Rospiggarna Hallstavik w tym sezonie jedzie nieco poniżej oczekiwań. Zespół chcąc walczyć o fazę play-off musiał zdecydować się na ruchy kadrowe, które pozwoliłby wzmocnić skład. W klubie rozważano różne opcje. Ostatecznie odpalono transferową bombę, którą okazał się Artiom Łaguta.
Kontrakt Rosjanina z polskim paszportem przedstawiono w dosyć nietypowy sposób, bo na wzór aplikacji Tinder, który służy m.in. do zawierania nowych znajomości.
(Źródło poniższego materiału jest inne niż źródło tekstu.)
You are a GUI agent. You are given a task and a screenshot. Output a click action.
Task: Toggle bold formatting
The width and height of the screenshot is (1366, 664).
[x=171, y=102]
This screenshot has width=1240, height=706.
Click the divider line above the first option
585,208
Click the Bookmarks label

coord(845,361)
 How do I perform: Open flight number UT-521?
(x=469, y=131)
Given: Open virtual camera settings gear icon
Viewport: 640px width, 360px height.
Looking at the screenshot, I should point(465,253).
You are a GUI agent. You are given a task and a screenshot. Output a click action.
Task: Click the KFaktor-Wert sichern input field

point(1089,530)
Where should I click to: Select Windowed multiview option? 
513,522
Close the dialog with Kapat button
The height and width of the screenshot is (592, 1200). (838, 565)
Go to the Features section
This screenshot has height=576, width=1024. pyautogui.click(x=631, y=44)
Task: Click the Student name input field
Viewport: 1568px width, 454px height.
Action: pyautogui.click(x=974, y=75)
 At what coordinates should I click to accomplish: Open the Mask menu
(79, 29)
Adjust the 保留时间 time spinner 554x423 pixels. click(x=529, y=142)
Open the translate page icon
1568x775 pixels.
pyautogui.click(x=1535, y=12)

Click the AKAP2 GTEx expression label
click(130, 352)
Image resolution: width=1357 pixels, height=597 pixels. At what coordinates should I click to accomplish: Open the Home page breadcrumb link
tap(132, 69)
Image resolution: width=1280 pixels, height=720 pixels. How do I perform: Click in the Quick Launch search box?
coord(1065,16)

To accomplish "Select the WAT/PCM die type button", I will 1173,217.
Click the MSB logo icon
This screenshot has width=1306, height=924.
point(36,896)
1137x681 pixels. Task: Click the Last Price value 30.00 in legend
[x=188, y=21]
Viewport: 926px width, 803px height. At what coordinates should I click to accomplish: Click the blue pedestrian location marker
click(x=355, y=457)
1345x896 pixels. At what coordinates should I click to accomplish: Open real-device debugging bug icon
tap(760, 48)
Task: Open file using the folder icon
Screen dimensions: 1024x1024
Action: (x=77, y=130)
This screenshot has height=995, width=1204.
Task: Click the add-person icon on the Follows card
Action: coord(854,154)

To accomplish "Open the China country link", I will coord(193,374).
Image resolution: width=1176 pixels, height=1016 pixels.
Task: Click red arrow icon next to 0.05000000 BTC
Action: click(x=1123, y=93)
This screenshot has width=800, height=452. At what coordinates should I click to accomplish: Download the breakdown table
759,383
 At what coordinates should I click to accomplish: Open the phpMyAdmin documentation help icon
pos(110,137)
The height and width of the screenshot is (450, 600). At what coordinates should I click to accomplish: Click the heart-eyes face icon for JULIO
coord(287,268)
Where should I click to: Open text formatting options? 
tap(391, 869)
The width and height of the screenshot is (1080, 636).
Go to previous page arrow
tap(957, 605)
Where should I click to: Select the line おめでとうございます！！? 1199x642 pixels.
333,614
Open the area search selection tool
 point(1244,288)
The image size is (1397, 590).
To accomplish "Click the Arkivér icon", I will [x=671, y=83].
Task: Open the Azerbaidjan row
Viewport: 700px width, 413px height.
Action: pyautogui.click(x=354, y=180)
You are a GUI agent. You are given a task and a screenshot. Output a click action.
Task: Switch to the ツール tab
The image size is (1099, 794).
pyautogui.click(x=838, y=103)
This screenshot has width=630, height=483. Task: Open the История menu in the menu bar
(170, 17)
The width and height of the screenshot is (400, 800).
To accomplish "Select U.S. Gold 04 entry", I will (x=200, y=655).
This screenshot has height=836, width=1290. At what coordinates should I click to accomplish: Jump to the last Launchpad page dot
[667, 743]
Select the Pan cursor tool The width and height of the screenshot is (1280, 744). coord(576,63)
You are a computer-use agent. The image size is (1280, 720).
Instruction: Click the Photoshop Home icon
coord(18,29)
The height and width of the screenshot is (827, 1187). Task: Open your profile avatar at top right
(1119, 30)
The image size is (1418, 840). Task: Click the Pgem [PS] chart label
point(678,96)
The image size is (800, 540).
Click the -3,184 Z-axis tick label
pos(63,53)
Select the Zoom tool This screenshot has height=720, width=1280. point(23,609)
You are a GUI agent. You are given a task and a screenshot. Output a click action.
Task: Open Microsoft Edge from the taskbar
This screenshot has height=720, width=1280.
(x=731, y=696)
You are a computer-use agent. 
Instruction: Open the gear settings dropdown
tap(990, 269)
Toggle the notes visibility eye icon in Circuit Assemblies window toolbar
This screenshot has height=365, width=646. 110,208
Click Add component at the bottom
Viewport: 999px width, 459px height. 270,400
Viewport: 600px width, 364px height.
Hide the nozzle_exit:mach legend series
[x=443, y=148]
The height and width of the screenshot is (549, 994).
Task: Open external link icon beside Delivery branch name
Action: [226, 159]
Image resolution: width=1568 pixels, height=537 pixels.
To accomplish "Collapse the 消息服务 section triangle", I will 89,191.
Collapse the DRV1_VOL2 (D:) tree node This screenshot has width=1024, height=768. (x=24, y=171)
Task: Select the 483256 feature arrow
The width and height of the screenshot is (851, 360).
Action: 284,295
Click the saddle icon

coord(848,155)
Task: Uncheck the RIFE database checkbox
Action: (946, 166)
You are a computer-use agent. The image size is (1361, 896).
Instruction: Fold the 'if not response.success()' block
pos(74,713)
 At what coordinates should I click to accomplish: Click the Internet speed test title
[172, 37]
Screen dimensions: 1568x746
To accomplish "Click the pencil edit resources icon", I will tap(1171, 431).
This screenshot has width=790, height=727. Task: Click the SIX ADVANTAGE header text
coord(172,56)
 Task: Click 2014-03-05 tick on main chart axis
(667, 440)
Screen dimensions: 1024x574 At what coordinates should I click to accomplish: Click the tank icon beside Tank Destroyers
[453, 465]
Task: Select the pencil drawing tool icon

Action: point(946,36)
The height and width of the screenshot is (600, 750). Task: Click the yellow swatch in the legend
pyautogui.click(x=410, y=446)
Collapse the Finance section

Na filmiku widzimy Nickiego Pedersena, Grega Hancocka, Emila Sajfutdinowa, a nawet... Grigorija Łagutę. Przy każdym pojawiał się m.in. wiek i status.
"Witamy w Rospiggarnie" - dodali działacze, z których słów wynika, że do debiutu Łaguty w zespole z Hallstavik ma nastąpić w najbliższy wtorek. Przynajmniej na razie nie wiadomo, kogo on zastąpi. Zabrakło go w awizowanym zestawieniu.
Przypomnijmy, że do tej pory Łaguta poza PGE Ekstraligą ścigał się w lidze czeskiej.
Czytaj także:
- Nazar Parnicki mógł trafić do innego klubu z PGE Ekstraligi
- Hampel bohaterem kolejnego hitu transferowego?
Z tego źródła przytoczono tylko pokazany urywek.